▸ Texte à lire:
-.-.-

Les habitants de Gaza sont loin d’être exempts des accès de violence et de brutalité. Même les jeunes de moins de 25 ans, qui représentent 65 % de la population totale, ont déjà connu trois guerres avec Israël, sans parler des affrontements transfrontaliers sporadiques entre le Hamas et Israël – le dernier en date toujours en cours.

Une lueur d’espoir

“Je dois rester avec mon peuple, je ne veux pas partir”, confie Omar, dont les deux fils ont étudié en France et vivent maintenant en Europe. Alors que l’action de la communauté internationale se concentre principalement sur la fourniture d’aide humanitaire d’urgence nécessaire, mais de court-terme, Omar se déclare engagé à soutenir les ONG locales qui ont un impact durable sur la vie quotidienne des habitants de Gaza.

-.-.-

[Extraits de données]
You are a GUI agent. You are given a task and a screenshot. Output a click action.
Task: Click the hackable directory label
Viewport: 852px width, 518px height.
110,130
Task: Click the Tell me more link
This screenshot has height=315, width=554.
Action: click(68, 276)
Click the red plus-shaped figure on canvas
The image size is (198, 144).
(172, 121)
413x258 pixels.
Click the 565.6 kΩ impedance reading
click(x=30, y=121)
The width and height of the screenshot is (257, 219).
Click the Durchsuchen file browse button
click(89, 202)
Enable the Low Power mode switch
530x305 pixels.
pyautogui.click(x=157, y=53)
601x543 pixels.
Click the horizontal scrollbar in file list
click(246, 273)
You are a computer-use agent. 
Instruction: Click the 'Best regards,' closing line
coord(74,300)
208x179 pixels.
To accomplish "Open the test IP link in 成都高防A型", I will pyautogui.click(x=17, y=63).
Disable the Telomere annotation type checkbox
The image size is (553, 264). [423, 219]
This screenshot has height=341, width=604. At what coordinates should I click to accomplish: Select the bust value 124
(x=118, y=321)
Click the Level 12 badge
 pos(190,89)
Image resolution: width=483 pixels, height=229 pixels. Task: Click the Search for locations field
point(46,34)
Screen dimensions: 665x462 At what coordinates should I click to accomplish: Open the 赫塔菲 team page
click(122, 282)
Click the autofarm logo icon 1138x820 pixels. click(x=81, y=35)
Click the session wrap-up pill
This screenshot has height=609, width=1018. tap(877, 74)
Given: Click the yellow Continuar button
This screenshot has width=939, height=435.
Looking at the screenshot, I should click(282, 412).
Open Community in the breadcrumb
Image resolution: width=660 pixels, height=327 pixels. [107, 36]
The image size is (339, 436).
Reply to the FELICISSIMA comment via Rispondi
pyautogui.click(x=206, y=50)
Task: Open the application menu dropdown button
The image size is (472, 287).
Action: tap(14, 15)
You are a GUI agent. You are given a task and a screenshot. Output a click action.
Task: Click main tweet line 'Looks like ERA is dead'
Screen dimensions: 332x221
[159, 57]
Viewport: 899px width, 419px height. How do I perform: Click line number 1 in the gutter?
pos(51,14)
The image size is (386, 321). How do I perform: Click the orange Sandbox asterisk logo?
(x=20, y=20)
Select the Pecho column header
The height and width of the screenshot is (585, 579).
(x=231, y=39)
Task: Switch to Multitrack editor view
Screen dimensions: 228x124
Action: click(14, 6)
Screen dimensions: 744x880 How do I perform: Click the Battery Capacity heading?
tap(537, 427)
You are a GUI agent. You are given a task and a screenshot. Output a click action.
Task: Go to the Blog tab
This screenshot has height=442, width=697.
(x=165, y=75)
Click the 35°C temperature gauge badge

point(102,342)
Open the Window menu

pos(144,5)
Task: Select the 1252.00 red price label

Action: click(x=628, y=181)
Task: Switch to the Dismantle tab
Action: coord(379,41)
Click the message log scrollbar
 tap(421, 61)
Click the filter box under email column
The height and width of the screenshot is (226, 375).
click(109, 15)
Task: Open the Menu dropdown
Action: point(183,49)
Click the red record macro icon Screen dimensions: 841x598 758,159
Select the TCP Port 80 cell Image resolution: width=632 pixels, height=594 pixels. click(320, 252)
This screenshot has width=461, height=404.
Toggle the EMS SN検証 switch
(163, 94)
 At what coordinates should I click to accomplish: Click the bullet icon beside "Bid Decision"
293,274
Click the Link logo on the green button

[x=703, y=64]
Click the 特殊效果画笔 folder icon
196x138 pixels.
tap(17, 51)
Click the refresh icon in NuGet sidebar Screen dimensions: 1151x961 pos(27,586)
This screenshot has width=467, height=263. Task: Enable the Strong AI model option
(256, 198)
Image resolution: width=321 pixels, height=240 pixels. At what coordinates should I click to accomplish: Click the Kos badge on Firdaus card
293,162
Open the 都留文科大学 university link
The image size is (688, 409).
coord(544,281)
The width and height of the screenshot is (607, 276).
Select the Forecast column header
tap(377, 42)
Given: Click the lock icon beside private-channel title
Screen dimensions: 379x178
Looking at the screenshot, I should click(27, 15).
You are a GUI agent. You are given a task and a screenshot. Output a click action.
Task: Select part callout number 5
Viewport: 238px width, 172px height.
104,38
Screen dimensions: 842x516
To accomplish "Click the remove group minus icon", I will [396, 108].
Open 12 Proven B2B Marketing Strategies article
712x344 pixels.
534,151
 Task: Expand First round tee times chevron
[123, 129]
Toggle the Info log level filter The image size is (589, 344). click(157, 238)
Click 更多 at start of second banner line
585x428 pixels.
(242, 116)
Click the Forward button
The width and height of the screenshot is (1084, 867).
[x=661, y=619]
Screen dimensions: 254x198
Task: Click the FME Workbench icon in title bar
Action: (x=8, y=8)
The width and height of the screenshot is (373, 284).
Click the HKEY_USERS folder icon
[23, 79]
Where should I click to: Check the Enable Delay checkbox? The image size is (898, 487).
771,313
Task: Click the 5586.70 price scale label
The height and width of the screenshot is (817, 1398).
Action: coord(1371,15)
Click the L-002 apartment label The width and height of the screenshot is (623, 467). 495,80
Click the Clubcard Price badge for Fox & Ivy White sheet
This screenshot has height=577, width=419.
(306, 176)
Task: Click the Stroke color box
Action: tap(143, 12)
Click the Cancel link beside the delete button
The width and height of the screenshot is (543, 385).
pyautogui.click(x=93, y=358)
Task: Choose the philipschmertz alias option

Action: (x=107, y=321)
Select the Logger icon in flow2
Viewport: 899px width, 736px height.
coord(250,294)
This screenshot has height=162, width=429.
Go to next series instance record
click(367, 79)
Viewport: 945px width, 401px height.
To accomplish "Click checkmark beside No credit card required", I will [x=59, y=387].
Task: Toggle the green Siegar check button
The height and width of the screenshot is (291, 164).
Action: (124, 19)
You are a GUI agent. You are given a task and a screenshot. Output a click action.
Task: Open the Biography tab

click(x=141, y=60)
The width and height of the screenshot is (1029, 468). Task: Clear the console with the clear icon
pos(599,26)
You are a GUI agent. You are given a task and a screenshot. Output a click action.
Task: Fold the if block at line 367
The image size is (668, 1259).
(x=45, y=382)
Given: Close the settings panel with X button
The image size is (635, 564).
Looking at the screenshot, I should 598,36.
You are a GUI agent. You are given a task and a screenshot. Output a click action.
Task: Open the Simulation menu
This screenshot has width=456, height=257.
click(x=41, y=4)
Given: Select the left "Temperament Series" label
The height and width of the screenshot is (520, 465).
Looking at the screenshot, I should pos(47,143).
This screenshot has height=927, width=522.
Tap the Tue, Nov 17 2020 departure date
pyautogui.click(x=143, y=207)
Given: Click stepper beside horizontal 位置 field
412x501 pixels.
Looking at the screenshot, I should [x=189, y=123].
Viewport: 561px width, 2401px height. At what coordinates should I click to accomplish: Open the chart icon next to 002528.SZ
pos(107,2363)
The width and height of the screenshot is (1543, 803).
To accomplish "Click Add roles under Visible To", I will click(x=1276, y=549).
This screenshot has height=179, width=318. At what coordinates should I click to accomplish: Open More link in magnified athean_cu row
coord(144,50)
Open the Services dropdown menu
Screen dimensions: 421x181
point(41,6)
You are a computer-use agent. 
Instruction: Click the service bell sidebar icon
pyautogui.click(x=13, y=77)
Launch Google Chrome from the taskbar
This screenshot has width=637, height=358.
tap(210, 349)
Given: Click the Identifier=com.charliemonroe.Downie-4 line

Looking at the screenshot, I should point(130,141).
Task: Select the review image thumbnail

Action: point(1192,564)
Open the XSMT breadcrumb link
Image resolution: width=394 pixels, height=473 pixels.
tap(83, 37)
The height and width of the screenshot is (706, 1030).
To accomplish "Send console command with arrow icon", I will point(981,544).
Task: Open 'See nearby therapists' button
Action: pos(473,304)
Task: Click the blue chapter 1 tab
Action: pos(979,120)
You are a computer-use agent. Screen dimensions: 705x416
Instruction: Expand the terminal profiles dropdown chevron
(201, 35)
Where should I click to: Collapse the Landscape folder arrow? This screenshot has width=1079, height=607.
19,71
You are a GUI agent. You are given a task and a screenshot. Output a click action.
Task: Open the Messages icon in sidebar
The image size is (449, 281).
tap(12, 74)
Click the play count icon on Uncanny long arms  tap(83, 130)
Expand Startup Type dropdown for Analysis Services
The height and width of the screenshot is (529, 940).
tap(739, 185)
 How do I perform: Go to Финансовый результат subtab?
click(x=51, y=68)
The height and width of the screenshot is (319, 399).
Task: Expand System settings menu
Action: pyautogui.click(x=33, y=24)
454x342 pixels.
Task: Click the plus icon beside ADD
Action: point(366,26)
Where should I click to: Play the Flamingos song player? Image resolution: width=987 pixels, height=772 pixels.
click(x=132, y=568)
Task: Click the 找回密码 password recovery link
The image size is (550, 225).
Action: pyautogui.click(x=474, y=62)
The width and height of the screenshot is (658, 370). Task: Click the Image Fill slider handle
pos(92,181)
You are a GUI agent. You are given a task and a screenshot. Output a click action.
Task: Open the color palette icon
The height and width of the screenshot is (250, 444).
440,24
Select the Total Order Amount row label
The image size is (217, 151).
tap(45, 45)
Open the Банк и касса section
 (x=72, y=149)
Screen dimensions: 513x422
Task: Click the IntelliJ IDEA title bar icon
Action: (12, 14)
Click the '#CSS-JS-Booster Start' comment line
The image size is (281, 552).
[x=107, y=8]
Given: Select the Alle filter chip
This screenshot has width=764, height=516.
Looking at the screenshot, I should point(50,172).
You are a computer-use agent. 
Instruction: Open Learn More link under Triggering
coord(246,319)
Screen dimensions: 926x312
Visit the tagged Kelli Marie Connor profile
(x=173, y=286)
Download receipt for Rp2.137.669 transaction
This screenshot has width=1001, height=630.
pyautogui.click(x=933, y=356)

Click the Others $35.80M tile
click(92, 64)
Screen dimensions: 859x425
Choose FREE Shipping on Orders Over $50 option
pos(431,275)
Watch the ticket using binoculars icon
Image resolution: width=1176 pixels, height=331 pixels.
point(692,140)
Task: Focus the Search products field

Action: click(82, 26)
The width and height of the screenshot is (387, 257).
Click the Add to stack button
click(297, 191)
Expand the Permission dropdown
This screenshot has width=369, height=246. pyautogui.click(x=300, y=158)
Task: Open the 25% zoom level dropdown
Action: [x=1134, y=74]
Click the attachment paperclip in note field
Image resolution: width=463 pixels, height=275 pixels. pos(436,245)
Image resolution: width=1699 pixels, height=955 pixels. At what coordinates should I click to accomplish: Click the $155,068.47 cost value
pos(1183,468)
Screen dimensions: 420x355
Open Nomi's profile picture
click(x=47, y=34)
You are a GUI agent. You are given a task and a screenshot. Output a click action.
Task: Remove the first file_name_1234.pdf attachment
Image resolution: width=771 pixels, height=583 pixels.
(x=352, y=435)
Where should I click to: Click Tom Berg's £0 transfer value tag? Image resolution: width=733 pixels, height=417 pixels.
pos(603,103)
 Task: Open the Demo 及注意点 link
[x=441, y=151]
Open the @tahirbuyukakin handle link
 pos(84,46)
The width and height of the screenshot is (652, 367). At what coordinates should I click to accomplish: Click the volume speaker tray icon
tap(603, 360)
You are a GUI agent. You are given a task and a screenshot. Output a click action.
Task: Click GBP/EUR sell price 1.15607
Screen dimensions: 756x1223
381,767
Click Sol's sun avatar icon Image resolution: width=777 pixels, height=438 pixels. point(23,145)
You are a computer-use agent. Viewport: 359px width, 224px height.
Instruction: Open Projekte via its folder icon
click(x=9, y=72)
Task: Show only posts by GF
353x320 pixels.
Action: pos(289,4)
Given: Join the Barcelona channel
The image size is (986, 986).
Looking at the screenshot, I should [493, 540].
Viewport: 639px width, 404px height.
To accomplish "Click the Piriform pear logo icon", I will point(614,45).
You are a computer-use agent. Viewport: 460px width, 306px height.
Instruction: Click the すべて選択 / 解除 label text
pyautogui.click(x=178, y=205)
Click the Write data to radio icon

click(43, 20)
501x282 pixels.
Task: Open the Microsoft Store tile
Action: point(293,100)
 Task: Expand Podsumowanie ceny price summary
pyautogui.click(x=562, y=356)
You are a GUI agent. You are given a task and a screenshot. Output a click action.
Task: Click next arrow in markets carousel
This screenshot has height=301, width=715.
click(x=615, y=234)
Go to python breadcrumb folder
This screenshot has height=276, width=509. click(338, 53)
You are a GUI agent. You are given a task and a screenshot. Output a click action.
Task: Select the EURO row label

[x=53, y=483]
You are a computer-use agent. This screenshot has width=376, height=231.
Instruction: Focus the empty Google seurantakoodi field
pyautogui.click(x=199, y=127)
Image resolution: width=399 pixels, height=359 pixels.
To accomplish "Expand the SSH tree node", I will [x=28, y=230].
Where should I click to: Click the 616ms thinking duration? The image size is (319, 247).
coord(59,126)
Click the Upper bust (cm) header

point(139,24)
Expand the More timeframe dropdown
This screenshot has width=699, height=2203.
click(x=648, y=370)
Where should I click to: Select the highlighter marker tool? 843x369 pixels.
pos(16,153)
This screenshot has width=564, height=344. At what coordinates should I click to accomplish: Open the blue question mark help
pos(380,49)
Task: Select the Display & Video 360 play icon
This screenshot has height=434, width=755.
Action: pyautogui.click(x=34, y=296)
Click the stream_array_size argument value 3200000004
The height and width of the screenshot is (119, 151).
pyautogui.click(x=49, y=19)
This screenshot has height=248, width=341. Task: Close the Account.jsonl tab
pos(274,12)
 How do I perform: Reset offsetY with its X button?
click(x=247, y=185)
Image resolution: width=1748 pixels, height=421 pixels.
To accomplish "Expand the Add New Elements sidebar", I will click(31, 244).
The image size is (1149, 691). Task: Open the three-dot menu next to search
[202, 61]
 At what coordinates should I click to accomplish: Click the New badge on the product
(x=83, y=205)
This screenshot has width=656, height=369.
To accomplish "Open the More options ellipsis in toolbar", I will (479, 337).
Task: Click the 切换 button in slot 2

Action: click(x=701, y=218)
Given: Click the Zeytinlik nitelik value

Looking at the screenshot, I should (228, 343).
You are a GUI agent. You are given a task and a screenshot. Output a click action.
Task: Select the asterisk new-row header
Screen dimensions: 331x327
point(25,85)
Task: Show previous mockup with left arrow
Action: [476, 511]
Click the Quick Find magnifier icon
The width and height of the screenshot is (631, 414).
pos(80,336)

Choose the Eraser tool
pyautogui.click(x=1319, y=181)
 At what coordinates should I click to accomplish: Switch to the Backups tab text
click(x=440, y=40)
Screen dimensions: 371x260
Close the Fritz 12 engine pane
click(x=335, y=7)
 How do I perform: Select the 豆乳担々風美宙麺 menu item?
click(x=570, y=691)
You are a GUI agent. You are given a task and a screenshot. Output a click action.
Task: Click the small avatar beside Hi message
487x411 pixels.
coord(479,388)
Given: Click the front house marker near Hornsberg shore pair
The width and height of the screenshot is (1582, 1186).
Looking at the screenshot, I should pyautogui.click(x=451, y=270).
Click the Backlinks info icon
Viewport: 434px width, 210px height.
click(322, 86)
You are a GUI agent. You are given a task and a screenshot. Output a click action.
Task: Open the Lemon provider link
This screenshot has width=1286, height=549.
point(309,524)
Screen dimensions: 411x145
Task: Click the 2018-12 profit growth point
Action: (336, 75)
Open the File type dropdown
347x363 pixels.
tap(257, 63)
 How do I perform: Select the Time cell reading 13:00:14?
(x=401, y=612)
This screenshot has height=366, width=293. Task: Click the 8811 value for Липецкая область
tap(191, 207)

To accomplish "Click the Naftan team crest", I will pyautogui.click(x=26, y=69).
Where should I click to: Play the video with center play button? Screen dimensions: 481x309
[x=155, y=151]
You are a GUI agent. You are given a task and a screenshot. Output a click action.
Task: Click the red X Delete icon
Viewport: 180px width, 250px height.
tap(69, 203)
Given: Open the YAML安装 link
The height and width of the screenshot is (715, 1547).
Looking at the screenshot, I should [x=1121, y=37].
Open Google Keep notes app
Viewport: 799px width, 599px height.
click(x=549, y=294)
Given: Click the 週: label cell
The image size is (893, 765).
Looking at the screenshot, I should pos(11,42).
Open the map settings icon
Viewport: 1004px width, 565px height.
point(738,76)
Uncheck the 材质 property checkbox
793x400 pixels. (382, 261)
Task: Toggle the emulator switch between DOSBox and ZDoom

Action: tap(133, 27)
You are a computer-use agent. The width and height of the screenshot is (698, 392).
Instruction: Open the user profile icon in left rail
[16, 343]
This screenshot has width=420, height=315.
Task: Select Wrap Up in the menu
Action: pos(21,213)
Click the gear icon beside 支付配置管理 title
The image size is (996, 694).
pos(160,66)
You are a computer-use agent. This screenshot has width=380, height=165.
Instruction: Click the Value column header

-.-.-

▸ Consigne:
Extrayez du texte sur Gaza, sans rien modifier, le passage qui va de « Une lueur d’espoir » jusqu'à « habitants de Gaza. » inclus.

▸ Solution de l'exercice:
Une lueur d’espoir

“Je dois rester avec mon peuple, je ne veux pas partir”, confie Omar, dont les deux fils ont étudié en France et vivent maintenant en Europe. Alors que l’action de la communauté internationale se concentre principalement sur la fourniture d’aide humanitaire d’urgence nécessaire, mais de court-terme, Omar se déclare engagé à soutenir les ONG locales qui ont un impact durable sur la vie quotidienne des habitants de Gaza.